#### DATA SHOWN ####

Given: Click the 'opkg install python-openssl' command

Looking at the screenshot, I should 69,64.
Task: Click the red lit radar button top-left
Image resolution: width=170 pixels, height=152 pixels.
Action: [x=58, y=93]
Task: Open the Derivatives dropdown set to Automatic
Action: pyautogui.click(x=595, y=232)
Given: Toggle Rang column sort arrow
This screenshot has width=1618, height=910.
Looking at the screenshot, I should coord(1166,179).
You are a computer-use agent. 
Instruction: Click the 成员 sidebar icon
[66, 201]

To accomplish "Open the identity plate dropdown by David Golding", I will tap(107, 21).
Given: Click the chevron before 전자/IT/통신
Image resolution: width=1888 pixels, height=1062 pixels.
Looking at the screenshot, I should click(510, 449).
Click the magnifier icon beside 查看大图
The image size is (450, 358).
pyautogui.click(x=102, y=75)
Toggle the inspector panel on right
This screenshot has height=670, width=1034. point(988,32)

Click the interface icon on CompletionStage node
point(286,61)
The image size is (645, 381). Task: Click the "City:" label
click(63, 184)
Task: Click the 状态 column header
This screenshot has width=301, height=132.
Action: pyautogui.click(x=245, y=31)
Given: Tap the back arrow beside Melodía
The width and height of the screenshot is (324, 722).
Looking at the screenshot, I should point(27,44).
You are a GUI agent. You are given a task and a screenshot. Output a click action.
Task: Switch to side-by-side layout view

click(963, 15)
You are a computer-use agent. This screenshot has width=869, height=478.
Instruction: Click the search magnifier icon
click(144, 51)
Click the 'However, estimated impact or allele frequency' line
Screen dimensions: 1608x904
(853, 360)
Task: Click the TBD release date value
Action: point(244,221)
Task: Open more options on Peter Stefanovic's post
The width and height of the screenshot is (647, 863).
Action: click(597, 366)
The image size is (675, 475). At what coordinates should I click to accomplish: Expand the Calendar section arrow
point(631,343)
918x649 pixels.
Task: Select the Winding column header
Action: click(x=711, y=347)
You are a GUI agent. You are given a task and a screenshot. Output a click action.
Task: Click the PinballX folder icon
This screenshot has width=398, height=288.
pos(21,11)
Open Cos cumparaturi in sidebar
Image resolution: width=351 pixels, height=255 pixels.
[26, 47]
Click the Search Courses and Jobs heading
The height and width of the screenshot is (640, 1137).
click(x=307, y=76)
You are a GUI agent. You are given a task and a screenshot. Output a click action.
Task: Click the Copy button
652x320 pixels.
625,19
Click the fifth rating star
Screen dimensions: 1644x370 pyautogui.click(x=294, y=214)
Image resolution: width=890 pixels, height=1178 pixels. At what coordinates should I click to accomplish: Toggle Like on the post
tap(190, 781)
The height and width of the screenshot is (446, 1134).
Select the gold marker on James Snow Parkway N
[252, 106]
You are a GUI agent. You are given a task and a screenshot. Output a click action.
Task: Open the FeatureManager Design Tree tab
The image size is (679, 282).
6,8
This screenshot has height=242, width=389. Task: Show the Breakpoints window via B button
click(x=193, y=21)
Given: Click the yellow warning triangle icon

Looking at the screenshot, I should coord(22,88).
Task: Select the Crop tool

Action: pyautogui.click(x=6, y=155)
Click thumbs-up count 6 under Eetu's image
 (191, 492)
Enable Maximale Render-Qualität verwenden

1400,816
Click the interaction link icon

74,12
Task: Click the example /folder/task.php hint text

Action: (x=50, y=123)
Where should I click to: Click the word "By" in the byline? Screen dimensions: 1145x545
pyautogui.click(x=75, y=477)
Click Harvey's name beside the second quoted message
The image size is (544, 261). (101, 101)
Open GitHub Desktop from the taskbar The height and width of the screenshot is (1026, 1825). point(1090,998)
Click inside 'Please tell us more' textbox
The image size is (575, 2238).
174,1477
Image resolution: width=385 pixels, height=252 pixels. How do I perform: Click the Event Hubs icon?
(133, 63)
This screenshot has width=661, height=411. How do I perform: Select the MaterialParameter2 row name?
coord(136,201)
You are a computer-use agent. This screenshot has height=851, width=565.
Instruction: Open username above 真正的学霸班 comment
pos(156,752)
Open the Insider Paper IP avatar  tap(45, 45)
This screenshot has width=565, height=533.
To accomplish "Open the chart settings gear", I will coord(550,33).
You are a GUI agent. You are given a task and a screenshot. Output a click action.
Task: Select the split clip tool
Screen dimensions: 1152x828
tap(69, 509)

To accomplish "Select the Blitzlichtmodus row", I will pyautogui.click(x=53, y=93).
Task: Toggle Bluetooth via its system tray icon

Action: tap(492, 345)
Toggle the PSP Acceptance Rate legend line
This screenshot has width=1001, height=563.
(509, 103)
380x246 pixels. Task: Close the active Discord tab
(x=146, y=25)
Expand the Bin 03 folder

####

*WHAT YOU HAVE TO DO*
Pull out every line of the records above that contains the word "dimensions".

*SOLUTION FOR THIS EXERCISE*
Screen dimensions: 1608x904
Screen dimensions: 1644x370 pyautogui.click(x=294, y=214)
Where should I click to: Click the word "By" in the byline? Screen dimensions: 1145x545
Screen dimensions: 1152x828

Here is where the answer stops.